I’d like to try it out on further PC’s of this model, it feels like a NIC/Hardware issue if it’s only this PC, but the first PC works repeatedly every time (20+ times). And it works without issues in Windows/UEFI…
The packet loss against this PC is the same when pinged from any PC on the network, incl. from the FOG server itself.
Latest available UEFI/BIOS for this model (v 1.0.2)
-
Massive packet loss/NIC issues with new Dell 7070 Ultra in FOG
Hi.
Our company recently purchased a few Dell 7070 Ultra to start preparing our environment for a change to this PC/Setup in our production environment.

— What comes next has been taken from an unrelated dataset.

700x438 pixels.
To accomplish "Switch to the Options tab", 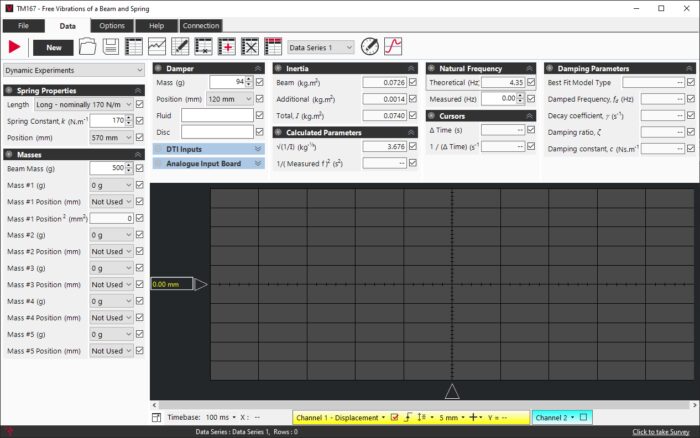I will 112,25.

So far i’ve successfully captured and deployed a test image from 1 of my 2 test PC’s of this model, my problem is that the 2:nd PC of the exact same model & batch suddenly after loading the bzimage/kernel file (throughout the rest of the imaging process) has massive packet losses/response times, ranging from ~500-5000+ms, with a lot of dropped packages all together. Resulting in imaging taking a weekend instead of ~5 min. Imaging works correctly also with our legacy hardware running undionly.kkpxe/BIOS
Once in Windows/UEFI/anywhere else than FOG the PC has standard response times and everything works perfectly, showing that the NIC seems to work fine…
The problem starts before any imaging/capturing begins - as soon as the kernel is loaded, pointing probably to a driver issue, what confuses me is why the first PC works like a charm every time in that case…

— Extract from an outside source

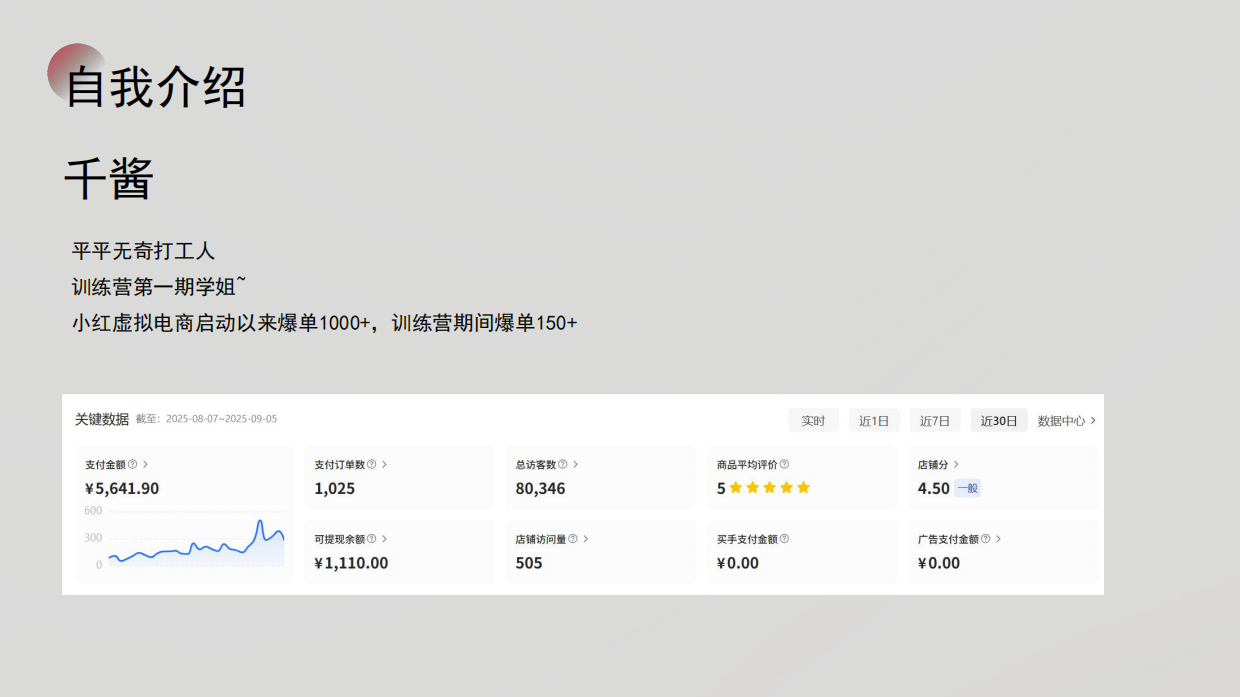Expand 店铺分 details via its chevron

I’ve manually upgraded the kernel to Kernel.TomElliott.4.19.64.64 (from included .48 kernel) - no difference.
At this stage i’d like to try further PC’s from this model, but it will take a couple of months before that’s possible.
So my question is, do you have anything else to point me in a direction to troubleshoot further, or is there a newer kernel/drivers that might simply work better? It is a brand new model and even a completely new series from Dell after all…

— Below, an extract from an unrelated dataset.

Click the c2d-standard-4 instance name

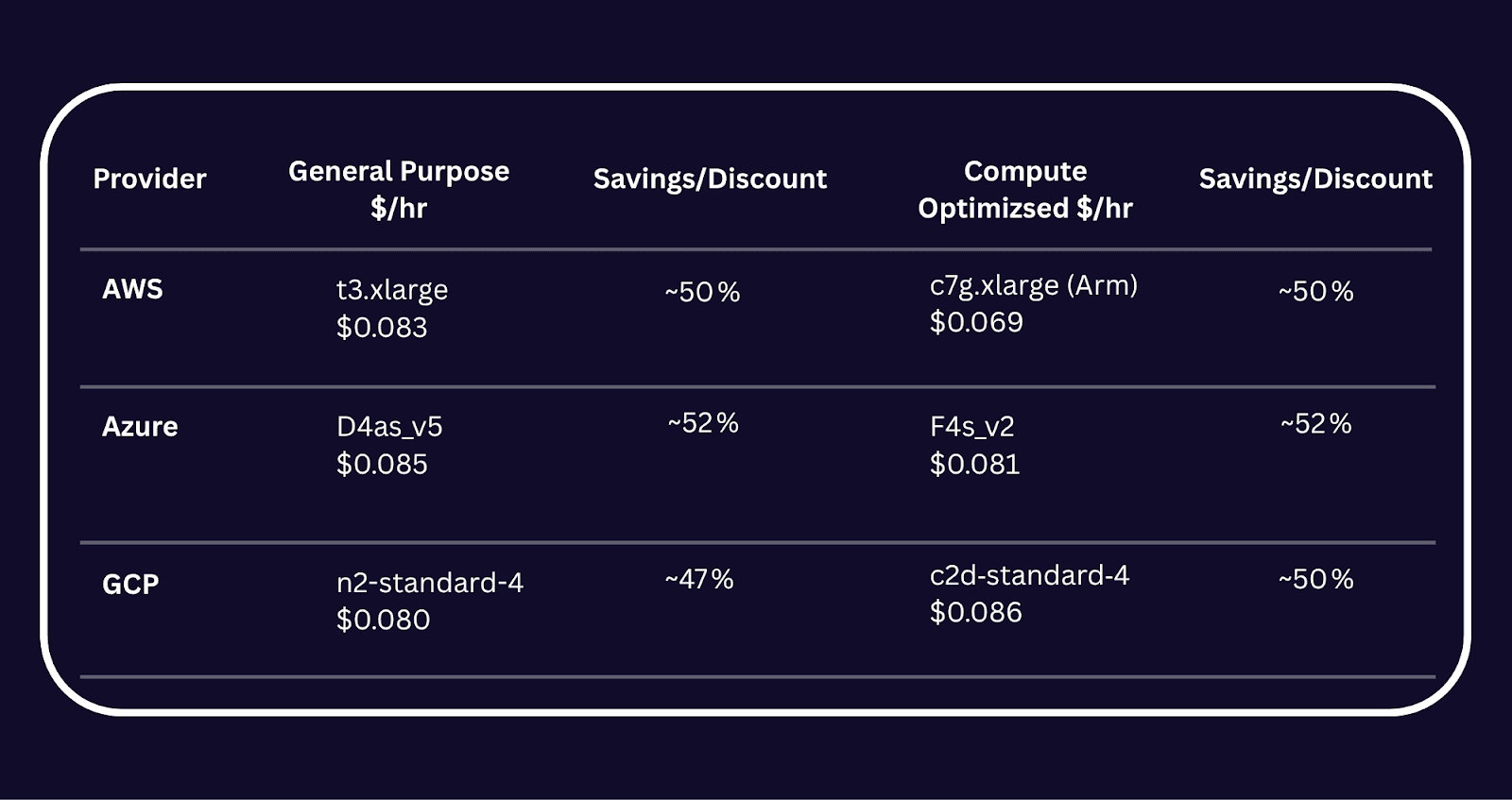click(x=1029, y=575)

I’ve tried changing ports & cables between the PC’s that work and doesn’t work, it’s always this specific PC that doesn’t work with any combination of cables etc… I’ve had one imaging that suddenly 99% of the process seemed to work and i managed to deploy the image to the PC that time, but that’s once in about 50+ tries, randomly during imaging it might start working with ~1ms for 5-10 sec and then it stops working again, sometimes (maybe 10% of the time) if i pull the ethernet cable out for a couple of seconds and put it back in it works for the first 5-10 seconds as well… Really feels like a driver issue.
Do you think it’s a new/other kernel version that should solve this, or a newer FOG version altogether or something else?
FOG 1.5.7 stable, ARM (FOG test environment on Raspberry Pi 4, 4gB, Raspbian Buster, latest updates as of last week)
Imaging/capturing; Dell 7070 Ultra, i5 8365U, 8gB RAM, UEFI, with default ipxe.efi & .48 x64 & .64 x64 FOG/Tom kernels
NIC; Intel I219-LM
UPDATE; new BIOS released 21st October, 1.1.2. Updated to this version, same issue remains on this PC. Fresh win 10 install from microsoft - network works perfect, Debian Buster, FOG 1.5.7 etc same issue, works perfect still on 1st PC.
Today (22:nd October) i got information from our branch office that they’ve managed to run FOG with our help on the 2 Dell 7070 ultras there and they work fine as well! Very strange that this single PC would behave like this and only in Linux env.
Any help greatly appreciated, thanks!
Best regards,
Robin, IT Specialist. (With client PC environment responsibility among other things)